Alfred was the most scholarly of the Anglo-Saxon warrior kings.

Alfred’s reform of his army was only half the solution to the problem of enabling Wessex to withstand future Viking attacks. Even with a mounted army, the Viking mastery of amphibious operations meant they could still achieve first strike along the long coastline of Wessex, or along its navigable rivers. To protect against the sudden threat of the dragonships appearing on the horizon, Alfred had to improve the defences of his kingdom, and make them accessible to his people. To that end, he set about the most sustained programme of building since the Romans conquered Britain seven centuries earlier.

Alfred built fortresses, burhs (from which comes ‘borough’), right across his kingdom, each of them carefully placed in a strategic location. These were not simply defences, but rather fortified towns, able to function economically and independently, yet able to combine with each other to form a defensive screen across Wessex. The thirty burhs were placed so that no one and no where in Wessex was more than twenty miles – or a day’s march – away from a refuge.

The burhs defended harbours, rivers, Roman roads and the old trackways of Britain. Where Roman or Iron Age forts already existed, Alfred was perfectly happy to reuse and renovate what was on the ground. But where there was nothing he built from scratch. Although we don’t know for certain, it seems likely that Alfred made use of his new standing army in the construction of the burhs. As any commander knows, keeping bored men occupied and out of mischief is difficult. Digging ditches and raising palisades ensured that the army had work to do when it wasn’t fighting. Most of the new burhs were built near Alfred’s existing royal residences. These were already strongholds, but with essentially a fortified town near a royal estate, each helped to defend and support the other.

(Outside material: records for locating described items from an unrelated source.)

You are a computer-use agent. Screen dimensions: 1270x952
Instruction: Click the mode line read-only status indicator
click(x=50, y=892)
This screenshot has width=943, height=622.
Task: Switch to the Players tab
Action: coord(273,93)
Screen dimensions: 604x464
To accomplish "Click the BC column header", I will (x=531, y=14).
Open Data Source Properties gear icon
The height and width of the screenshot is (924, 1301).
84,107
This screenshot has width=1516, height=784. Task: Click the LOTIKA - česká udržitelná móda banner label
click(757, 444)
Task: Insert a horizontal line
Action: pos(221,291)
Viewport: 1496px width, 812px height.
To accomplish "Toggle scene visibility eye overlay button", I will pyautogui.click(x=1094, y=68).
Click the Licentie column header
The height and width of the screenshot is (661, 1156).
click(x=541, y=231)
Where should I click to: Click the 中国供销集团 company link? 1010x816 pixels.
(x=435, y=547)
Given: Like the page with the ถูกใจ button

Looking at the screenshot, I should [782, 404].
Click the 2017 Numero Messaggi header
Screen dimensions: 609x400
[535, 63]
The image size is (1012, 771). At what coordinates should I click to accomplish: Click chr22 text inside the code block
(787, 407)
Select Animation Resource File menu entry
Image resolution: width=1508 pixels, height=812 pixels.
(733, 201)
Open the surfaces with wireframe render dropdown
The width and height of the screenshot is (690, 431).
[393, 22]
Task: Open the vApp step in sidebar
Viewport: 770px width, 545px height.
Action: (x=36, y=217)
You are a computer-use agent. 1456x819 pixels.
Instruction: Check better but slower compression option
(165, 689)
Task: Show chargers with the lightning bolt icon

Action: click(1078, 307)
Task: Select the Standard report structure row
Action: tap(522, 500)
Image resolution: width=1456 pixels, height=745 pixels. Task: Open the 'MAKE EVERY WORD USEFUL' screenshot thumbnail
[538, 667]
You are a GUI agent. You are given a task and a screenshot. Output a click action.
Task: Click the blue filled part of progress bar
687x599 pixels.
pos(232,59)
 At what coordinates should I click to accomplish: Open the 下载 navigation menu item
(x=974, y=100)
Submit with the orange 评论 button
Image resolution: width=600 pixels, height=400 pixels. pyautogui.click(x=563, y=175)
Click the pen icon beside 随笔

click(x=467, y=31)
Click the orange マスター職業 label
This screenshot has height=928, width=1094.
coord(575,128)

A burh was not just a fortress but a planned town. The people living in the town provided much of the manpower to defend the burh, and ensured that it would be defended and guarded. In some cases, such as at Winchester, Alfred was simply expanding what was already there but in others he created a town on a green-field site. For the burh to remain effective as a defensive bastion, it had to be a viable economic unit, and land was allocated to each for its supply and provision.

But the building of protected settlements with concentrations of population had the result of kickstarting towns, and their attendant trade and wealth creation, into existence. Although there’s very little left of Alfred’s original burhs, the street plan of somewhere like Wallingford, with its regular grid, probably dates from its foundation. If so, it shows just how ambitious Alfred’s building programme was, for Wallingford covered one hundred acres (forty hectares): the king had created, from scratch, the second biggest town in his kingdom.

In order to support each burh, Alfred created a system of administration that ensured sufficient land and resources were allocated to each burh for its maintenance and its defence. Now Wessex was ready. Let the Vikings come, if they dared.